WHAT YOU WILL DO:
Your answer must be a single number: how many lines of the data include "logo".

INPUT:
====

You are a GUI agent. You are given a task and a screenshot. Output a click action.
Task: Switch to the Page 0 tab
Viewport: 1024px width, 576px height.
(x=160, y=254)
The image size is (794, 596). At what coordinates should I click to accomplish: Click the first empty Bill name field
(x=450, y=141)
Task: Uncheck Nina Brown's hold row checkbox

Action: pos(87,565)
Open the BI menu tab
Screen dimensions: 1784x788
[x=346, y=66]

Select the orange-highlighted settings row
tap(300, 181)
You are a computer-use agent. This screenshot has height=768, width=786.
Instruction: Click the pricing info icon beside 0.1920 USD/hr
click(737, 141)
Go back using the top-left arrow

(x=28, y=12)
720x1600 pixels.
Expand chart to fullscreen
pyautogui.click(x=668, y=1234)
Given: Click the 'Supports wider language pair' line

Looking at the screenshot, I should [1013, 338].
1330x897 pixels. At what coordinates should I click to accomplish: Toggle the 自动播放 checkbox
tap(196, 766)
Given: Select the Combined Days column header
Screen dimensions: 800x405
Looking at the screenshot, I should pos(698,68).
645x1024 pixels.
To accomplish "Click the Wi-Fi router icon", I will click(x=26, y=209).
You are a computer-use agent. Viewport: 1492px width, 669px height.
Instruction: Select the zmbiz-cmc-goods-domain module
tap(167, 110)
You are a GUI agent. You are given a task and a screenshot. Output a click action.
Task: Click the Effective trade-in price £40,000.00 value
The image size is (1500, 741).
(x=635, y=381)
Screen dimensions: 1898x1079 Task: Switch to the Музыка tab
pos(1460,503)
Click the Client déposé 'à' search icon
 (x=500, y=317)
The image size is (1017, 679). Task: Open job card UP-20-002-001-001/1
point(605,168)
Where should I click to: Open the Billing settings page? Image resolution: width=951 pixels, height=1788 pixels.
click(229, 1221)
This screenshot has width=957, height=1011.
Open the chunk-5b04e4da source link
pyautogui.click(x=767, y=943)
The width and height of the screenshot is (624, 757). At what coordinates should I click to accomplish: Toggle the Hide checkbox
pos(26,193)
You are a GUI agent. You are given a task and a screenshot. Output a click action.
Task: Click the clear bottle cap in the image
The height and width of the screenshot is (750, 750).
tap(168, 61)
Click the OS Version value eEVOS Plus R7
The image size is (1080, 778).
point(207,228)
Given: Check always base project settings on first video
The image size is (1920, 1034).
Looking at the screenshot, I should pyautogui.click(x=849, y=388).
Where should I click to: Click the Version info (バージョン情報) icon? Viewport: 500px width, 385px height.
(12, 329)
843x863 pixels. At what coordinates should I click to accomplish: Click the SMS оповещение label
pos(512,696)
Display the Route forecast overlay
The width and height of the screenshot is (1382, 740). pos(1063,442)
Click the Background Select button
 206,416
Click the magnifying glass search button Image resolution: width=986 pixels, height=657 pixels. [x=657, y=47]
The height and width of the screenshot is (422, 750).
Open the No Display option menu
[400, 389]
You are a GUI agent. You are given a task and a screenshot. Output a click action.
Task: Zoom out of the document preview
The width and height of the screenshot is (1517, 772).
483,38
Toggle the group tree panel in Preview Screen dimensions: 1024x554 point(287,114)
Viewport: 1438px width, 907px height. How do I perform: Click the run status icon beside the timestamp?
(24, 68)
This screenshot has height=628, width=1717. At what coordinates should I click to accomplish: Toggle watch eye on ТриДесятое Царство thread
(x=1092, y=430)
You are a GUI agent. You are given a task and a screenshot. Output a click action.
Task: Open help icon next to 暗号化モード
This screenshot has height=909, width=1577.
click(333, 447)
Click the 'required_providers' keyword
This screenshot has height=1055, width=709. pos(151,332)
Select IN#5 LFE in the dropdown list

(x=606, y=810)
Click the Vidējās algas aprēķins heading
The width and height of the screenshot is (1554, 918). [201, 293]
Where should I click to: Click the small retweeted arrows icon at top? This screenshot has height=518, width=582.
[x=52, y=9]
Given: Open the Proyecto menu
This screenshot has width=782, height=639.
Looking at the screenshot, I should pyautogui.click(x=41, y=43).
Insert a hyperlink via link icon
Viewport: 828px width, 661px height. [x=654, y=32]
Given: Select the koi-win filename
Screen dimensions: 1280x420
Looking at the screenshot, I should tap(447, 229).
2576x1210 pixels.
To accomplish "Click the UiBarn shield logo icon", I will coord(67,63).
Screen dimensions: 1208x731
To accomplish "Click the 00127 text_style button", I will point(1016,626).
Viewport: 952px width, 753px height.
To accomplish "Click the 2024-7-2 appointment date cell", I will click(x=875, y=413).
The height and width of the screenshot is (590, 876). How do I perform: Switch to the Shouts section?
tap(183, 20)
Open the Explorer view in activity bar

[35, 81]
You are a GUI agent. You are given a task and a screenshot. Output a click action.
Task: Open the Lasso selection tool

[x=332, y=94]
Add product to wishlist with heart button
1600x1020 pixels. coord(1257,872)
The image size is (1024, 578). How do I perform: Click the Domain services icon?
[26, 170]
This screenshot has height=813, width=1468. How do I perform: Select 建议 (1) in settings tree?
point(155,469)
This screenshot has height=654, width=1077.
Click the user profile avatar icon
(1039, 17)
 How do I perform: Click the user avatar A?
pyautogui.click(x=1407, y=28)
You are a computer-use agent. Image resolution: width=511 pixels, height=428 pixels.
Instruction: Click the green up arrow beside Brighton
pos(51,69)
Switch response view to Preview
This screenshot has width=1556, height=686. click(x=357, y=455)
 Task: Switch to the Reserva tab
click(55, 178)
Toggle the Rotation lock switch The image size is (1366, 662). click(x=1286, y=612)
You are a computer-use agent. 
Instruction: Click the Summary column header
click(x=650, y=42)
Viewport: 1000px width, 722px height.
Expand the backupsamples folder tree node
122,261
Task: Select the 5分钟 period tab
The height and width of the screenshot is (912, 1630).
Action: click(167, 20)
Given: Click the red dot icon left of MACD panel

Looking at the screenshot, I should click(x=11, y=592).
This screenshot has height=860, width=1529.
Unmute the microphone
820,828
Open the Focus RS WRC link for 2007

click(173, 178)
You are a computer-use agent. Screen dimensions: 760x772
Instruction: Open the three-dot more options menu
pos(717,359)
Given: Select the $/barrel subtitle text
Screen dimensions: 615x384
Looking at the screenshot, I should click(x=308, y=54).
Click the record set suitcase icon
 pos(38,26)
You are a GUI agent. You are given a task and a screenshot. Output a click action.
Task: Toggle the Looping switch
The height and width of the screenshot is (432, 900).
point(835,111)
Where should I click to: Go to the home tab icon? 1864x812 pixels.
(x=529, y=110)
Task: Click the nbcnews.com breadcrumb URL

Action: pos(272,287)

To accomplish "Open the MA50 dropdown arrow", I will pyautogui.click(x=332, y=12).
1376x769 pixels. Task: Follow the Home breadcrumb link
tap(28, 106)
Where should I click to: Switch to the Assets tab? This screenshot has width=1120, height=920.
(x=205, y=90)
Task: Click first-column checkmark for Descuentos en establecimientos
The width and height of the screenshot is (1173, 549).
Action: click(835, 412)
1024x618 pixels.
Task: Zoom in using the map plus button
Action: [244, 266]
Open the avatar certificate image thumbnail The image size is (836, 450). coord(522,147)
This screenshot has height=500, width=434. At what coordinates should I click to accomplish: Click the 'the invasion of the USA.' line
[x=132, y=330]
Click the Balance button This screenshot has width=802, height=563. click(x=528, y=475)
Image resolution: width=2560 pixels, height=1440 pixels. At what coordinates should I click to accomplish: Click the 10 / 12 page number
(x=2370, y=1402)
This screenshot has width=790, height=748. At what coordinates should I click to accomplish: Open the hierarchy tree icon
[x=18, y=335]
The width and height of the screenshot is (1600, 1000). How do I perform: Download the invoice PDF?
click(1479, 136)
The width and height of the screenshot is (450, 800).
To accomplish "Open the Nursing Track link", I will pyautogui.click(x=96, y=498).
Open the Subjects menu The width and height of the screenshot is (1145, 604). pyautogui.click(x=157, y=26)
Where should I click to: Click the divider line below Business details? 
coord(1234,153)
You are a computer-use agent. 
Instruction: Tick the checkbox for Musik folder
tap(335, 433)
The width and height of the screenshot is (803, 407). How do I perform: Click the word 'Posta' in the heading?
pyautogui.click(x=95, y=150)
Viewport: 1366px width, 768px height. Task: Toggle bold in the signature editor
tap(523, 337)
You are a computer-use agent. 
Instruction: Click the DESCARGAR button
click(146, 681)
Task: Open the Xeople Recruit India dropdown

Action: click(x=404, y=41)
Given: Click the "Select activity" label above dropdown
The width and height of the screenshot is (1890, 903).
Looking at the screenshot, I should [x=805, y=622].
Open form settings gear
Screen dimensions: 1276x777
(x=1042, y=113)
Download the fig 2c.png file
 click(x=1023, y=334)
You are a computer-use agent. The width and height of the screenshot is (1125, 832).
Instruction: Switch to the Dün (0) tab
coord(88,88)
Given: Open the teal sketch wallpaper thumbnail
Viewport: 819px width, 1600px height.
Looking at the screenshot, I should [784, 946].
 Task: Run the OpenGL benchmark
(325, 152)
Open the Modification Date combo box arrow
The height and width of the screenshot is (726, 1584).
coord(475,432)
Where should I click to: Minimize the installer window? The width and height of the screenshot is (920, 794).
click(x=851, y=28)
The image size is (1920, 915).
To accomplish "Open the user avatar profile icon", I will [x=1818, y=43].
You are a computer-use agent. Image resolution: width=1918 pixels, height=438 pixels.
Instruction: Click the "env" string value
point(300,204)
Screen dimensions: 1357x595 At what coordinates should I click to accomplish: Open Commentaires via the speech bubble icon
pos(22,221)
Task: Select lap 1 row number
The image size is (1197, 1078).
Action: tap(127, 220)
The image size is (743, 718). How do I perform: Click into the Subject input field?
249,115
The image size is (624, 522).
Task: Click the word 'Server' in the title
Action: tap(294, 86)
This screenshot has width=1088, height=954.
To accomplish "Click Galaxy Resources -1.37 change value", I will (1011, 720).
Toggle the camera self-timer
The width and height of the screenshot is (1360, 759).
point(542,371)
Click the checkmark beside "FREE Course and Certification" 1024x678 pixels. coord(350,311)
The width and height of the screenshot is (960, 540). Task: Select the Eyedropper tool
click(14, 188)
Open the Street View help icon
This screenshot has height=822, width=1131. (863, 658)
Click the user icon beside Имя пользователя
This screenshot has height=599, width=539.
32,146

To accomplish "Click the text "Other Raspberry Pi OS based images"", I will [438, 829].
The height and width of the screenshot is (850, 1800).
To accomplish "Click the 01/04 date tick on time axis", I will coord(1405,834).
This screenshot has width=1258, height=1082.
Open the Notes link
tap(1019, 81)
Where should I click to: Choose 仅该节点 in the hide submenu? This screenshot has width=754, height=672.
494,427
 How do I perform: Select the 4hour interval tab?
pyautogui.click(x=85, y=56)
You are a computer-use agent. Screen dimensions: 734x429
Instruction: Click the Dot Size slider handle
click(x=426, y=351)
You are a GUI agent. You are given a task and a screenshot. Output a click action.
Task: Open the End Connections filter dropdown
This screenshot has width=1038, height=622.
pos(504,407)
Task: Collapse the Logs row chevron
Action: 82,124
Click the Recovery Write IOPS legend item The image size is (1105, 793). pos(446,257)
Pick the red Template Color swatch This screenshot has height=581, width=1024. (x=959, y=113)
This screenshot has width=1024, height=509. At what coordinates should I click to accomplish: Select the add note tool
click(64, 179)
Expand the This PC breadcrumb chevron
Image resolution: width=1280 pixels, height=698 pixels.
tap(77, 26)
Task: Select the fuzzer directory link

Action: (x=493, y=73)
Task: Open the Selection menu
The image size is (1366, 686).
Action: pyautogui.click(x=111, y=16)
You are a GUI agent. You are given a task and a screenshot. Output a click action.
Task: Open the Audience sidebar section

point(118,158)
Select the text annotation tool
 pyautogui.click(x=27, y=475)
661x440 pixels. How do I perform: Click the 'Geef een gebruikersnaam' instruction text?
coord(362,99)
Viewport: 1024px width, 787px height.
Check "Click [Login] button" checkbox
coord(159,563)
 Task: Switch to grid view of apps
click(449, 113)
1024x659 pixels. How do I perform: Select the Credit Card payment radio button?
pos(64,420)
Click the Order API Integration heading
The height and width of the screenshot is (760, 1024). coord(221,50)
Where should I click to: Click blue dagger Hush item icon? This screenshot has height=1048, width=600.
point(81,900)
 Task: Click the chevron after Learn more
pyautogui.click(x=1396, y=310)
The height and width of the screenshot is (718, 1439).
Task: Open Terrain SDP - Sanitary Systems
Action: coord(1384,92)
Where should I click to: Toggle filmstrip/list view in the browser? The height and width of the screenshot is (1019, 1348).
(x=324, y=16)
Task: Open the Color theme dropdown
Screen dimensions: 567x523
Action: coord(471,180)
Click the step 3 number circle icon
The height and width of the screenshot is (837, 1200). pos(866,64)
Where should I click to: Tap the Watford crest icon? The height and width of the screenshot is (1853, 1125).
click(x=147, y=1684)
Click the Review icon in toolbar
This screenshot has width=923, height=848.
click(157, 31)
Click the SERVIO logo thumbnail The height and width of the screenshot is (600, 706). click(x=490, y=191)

====

WRITTEN RESPONSE:
2